Thibaut Pinot et Romain Bardet sont deux des trois coureurs de l'équipe de France qui peuvent viser la victoire aux championnats du monde sur route, le 30 septembre 2018 à Innsbruck. — J.E.E/SIPA

Thibaut Pinot, en grande forme, se félicite que le Championnat du monde de cyclisme à Innsbrück promette « une course dure » comme il les affectionne, dimanche.

Avez-vous eu une préparation idéale avec la Vuelta et vos deux succès d’étape ?

C’était le but avec le Tour de Pologne puis la Vuelta​. On verra dimanche. Je me sens en forme et j’espère que ça suffira pour peser sur la course. J’ai récupéré assez vite de la Vuelta. J’ai senti que mon corps avait besoin de rouler, j’ai fait deux sorties de six heures, deux sorties de quatre heures. Je pense que ça se jouera davantage à la fraîcheur qu’à l’aptitude du coureur. Il y a moyen d’arriver bien usé au pied de la (dernière) bosse.

Est-ce tout pour le titre et rien d’autre ?

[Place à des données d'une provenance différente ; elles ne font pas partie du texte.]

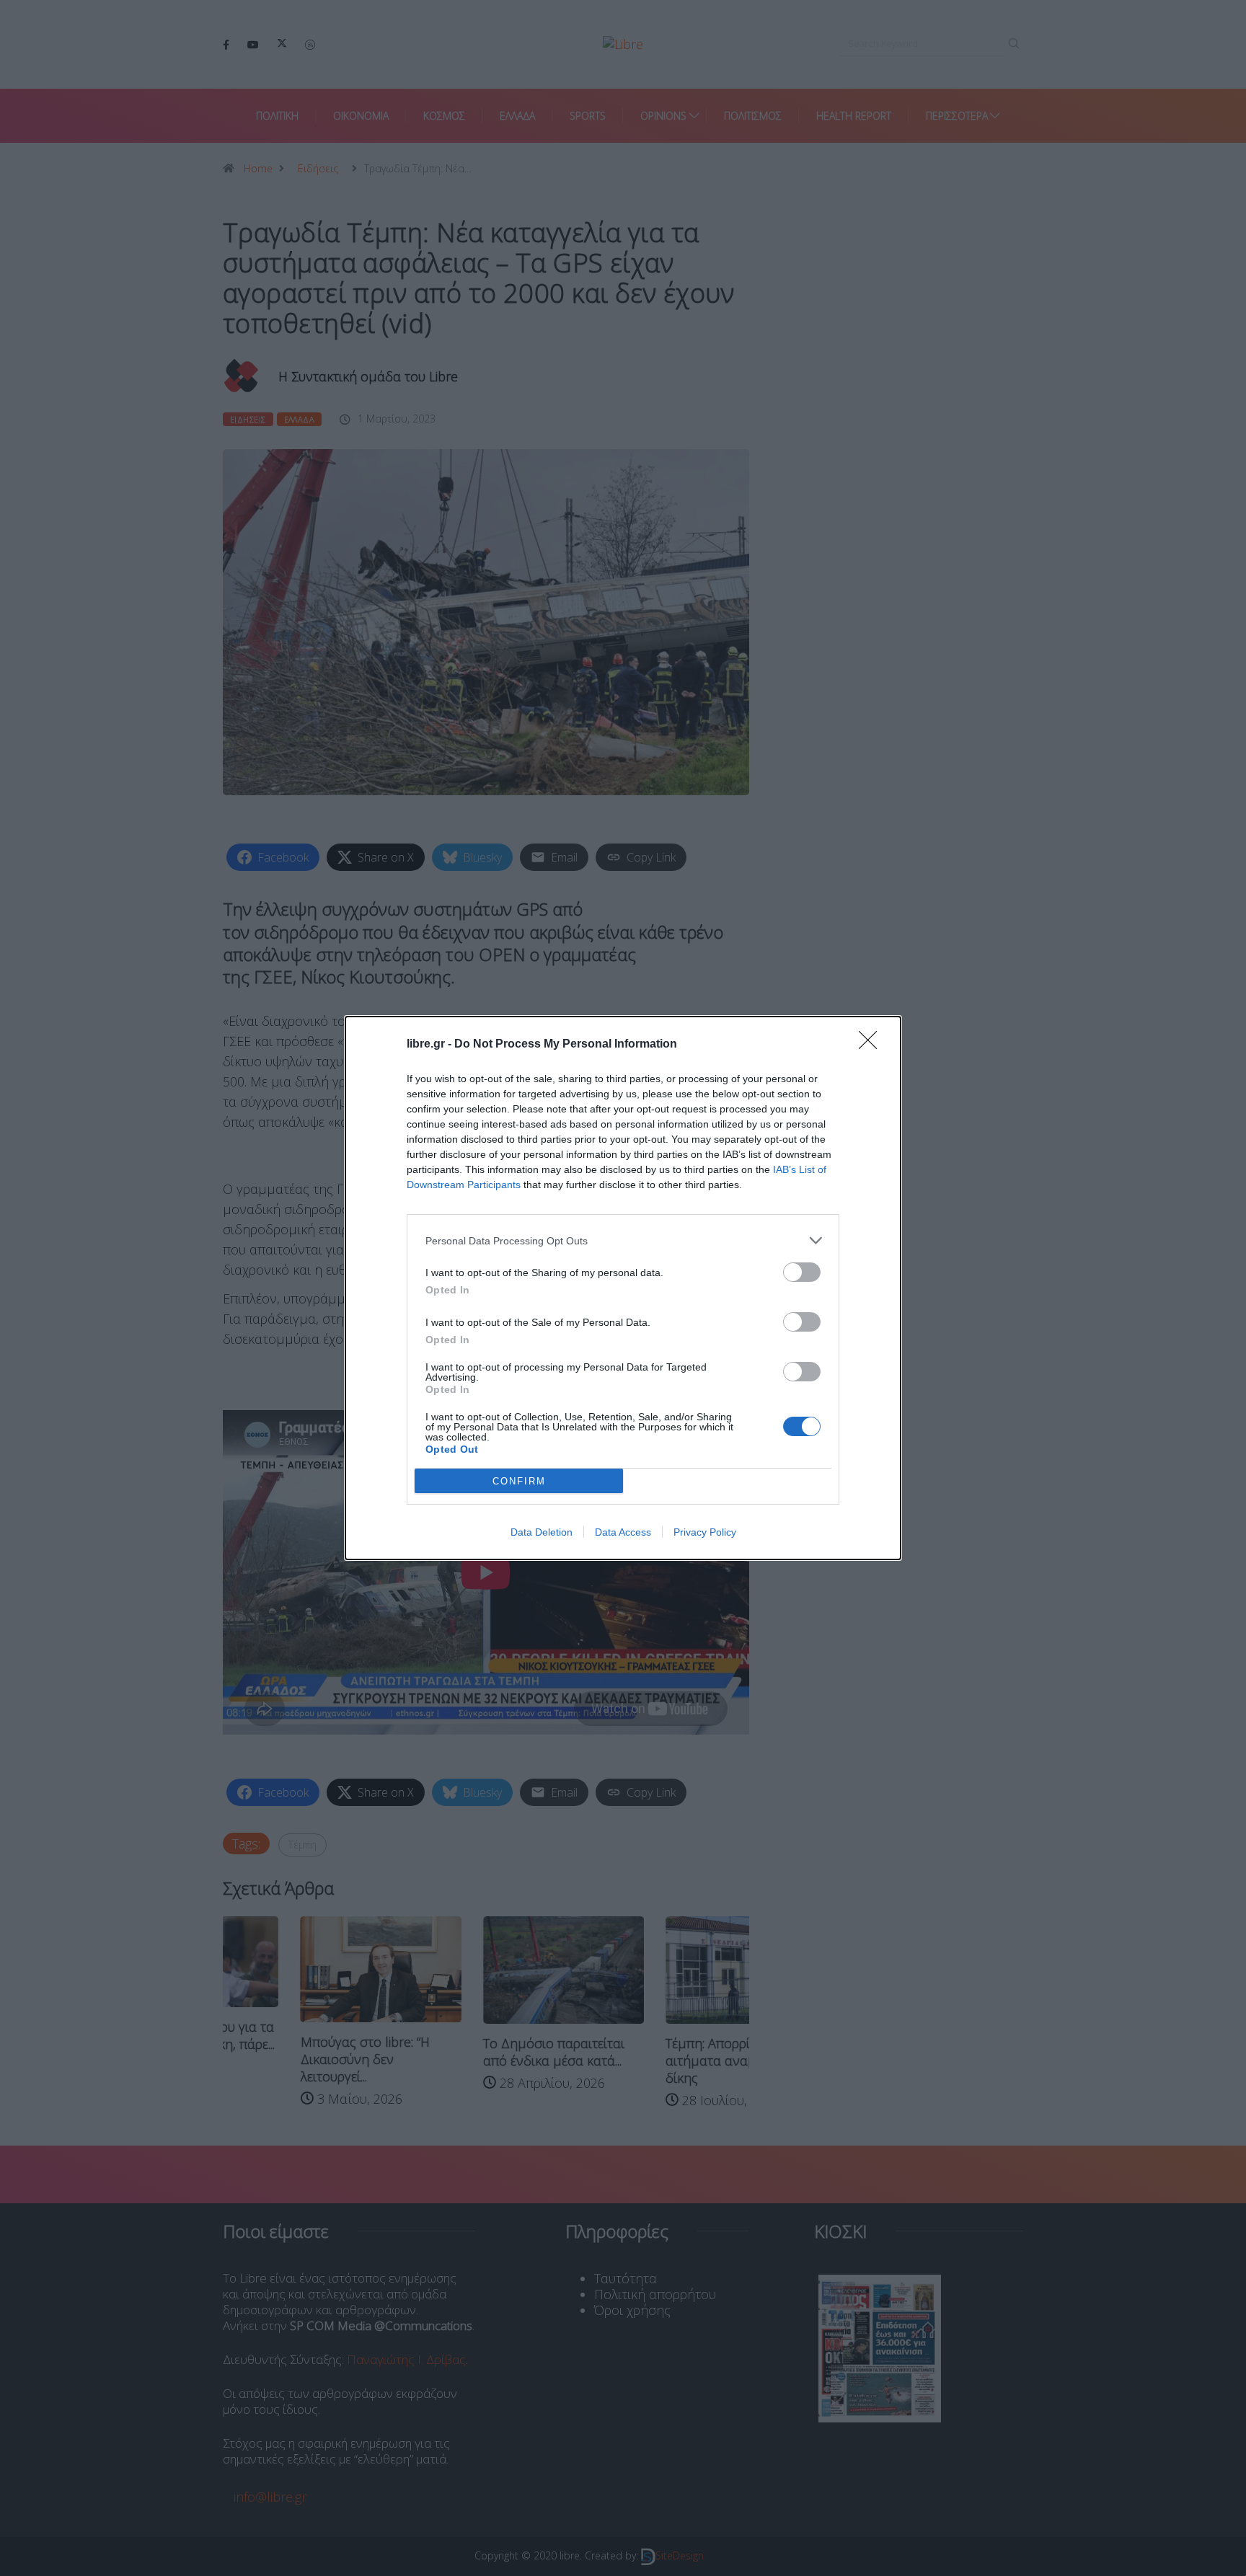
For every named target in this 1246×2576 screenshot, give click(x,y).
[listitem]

Oui je pense pour l’équipe de France. Une médaille ne nous intéresse pas. En tout cas on fera tout pour ne pas avoir de regret, ça peut être la bonne année. Il y a encore de beaux Championnats du monde qui nous attendent, en Suisse par exemple (en 2020), mais je pense qu’on a tout pour réussir cette année. Si on ne pèse pas sur la course, c’est qu’on n’a pas été bon. C’est une course d’un jour et on ne sait jamais trop comment on va être le matin, dans une grande journée ou une mauvaise, c’est aussi ce qui fait le charme des courses d’un jour. Mais on a un collectif fort. Le but est de gagner la course, là-dessus je ne pense pas qu’il y aura de souci. Il ne faudra pas se mentir, celui qui est vraiment fort, on jouera pour lui.

Le final vous convient-il ?

J’ai la chance d’avoir une pointe de vitesse qui me permet de ne pas partir battu dans un groupe de cinq-six. C’est important dans la tête de se dire qu’on peut gagner dans une hypothèse de ce genre. Mais, dans la bosse, ça se fera à la pédale. Plus c’est dur plus j’aime, même si ça ne me correspond pas spécialement. Mais, avec 5000 mètres de dénivelé, ça devrait le faire… J’aime les courses qui sont dures, à l’usure, où tout le monde souffre.